Even Talleyrand, notoriously unprincipled, was persuaded to marry his mistress, Catherine Grand, a former courtesan. When she was presented at the Tuileries, Napoléon said to her, ‘I hope that the good conduct of the Citoyenne Talleyrand will soon cause the indiscretions of Madame Grand to be forgotten.’ She replied innocently, ‘In that respect, I cannot do better than follow the example of Citoyenne Bonaparte.’
Despite the wit of this response, Talleyrand’s wife was popularly considered a little stupid. Germaine declared that she could not understand why he had married such a silly woman. ‘To have once loved Mme de Staël is all that is needed to understand the satisfaction of loving an idiot,’ Talleyrand responded gallantly.
Bloodstains in the corridors of the Tuileries dating back to the day the former royal palace was stormed in August 1792 and faded red bonnets and revolutionary slogans painted on to its façade had to be erased before Napoléon and Joséphine moved into their new consular apartments there in February.
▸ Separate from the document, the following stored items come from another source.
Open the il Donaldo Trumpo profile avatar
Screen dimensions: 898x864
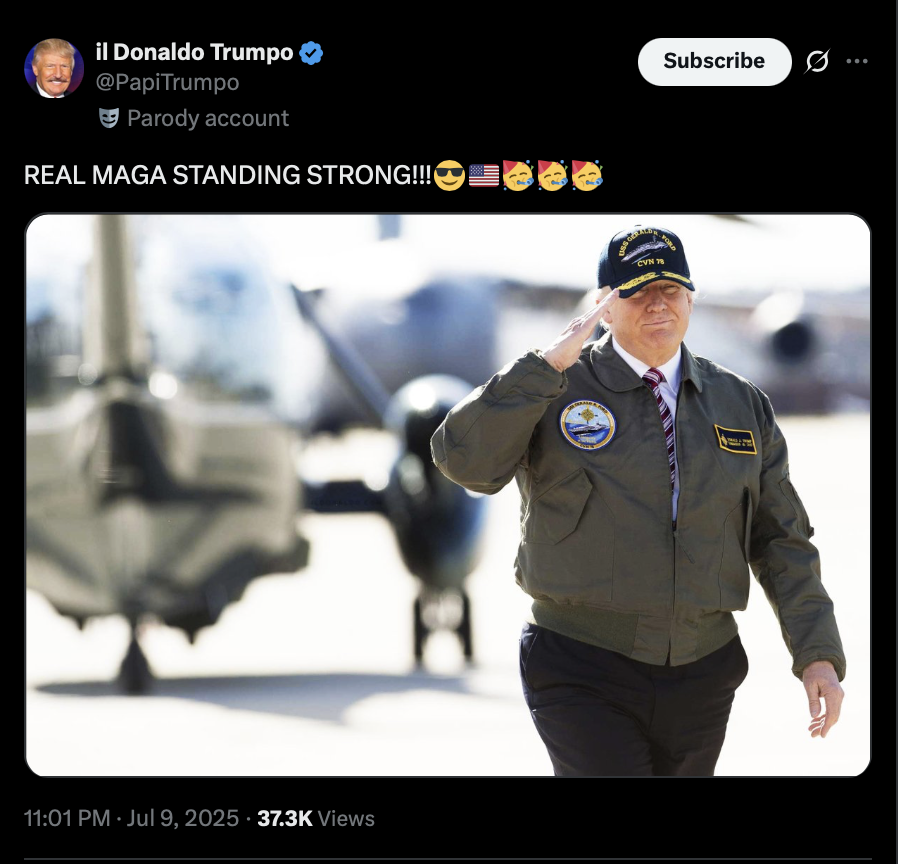(x=54, y=68)
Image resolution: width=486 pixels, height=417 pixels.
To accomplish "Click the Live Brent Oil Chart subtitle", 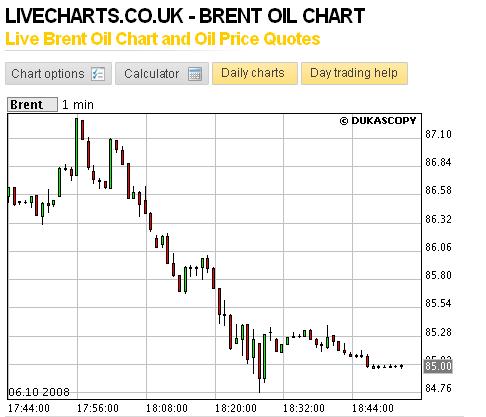I will [x=163, y=39].
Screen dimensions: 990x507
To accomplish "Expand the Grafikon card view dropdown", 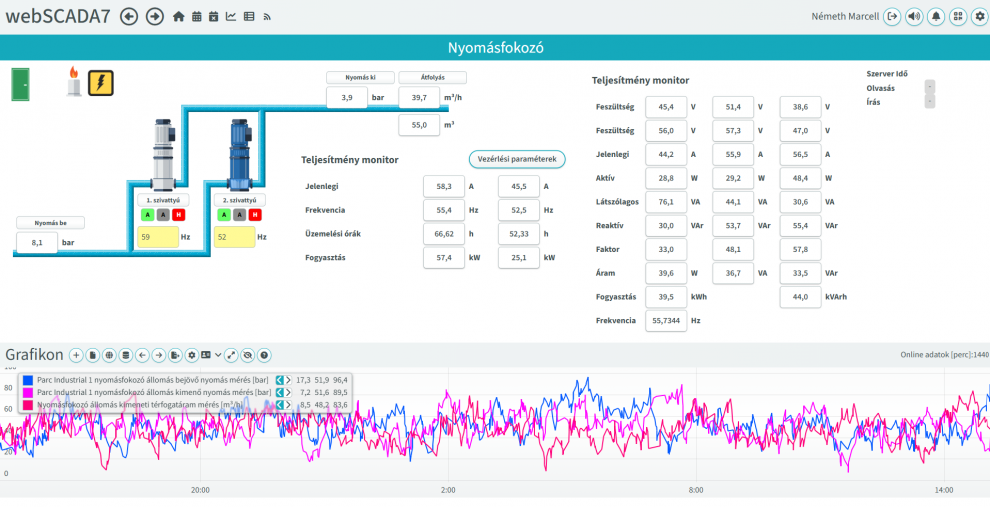I will pyautogui.click(x=218, y=355).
On the day of their ceremonial arrival, Napoléon wore a gold-laced red coat and his carriage was drawn by six magnificent horses. He had come a long way from the sober, modest general rapturously greeted at the Luxembourg three years earlier. Joséphine hated their new home. She had been given Marie-Antoinette’s former apartments and could not rid herself of the thought that they were haunted.